The high brightness temperature of B0529+483 revealed by RadioAstron and implications for interstellar scattering

TL;DR

This study uses RadioAstron space VLBI data to measure extremely high brightness temperatures in quasar B0529+483, revealing the effects of interstellar scattering and implications for the quasar's physical conditions.

Contribution

It provides the first detailed analysis of scattering effects and brightness temperatures in B0529+483 at multiple frequencies, advancing understanding of AGN core physics.

Findings

Brightness temperatures exceed 10^13 K at 4.8 and 22 GHz.

Two characteristic angular scales identified: ~100 μas and ~10 μas.

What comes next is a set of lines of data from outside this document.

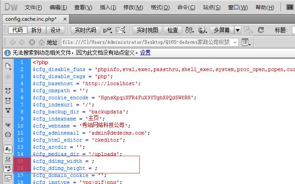This screenshot has width=295, height=184.
Task: Open the multiscreen (多屏幕) dropdown arrow
Action: (238, 30)
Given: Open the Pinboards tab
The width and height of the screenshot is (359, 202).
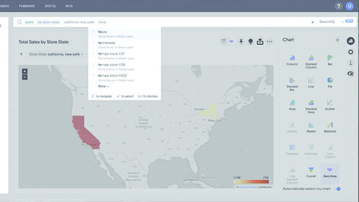Looking at the screenshot, I should [27, 6].
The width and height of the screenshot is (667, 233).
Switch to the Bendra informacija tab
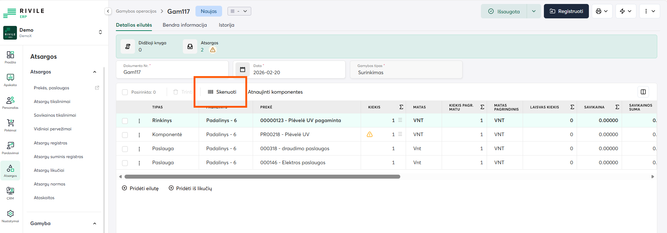[185, 25]
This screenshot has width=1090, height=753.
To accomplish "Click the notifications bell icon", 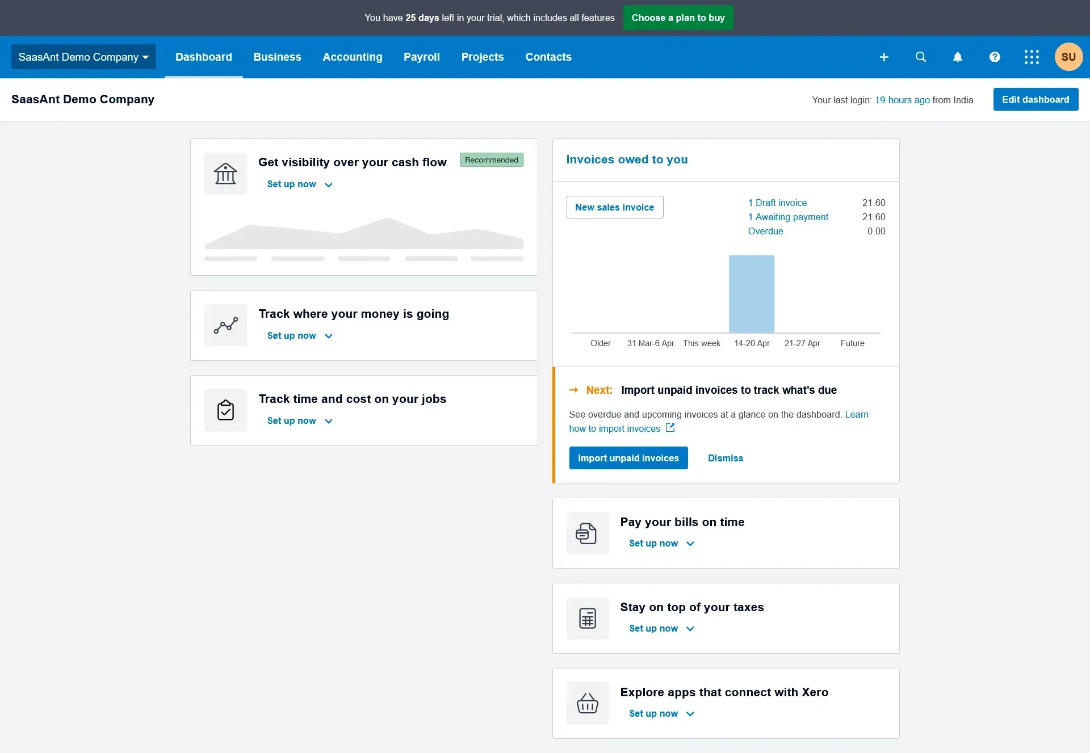I will pyautogui.click(x=958, y=57).
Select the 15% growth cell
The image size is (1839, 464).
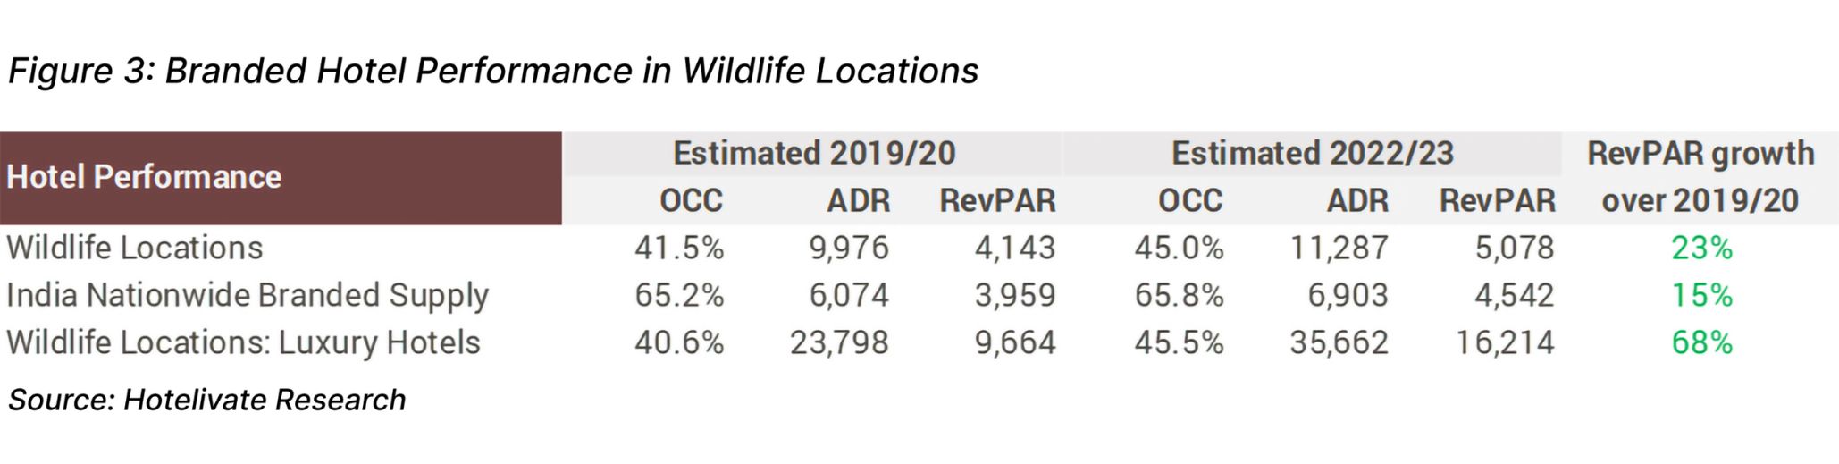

Evidence of scattering substructure affecting measurements.

Abstract

The high brightness temperatures, $T_\mathrm{b}\gtrsim 10^{13}$ K, detected in several active galactic nuclei by RadioAstron space VLBI observations challenge theoretical limits. Refractive scattering by the interstellar medium may affect such measurements. We quantify the scattering properties and the sub-mas scale source parameters for the quasar B0529+483. Using RadioAstron correlated flux density measurements at 1.7, 4.8, and 22 GHz on projected baselines up to 240,000 km we find two characteristic angular scales in the quasar core, about 100 $\mu$as and 10 $\mu$as. Some indications of scattering substructure are found. Very high brightness temperatures, $T_\mathrm{b}\geq 10^{13}$ K, are estimated at 4.8 GHz and 22 GHz even taking into account the refractive scattering. Our findings suggest a clear dominance of the particle energy density over the magnetic field energy density in the core of this quasar.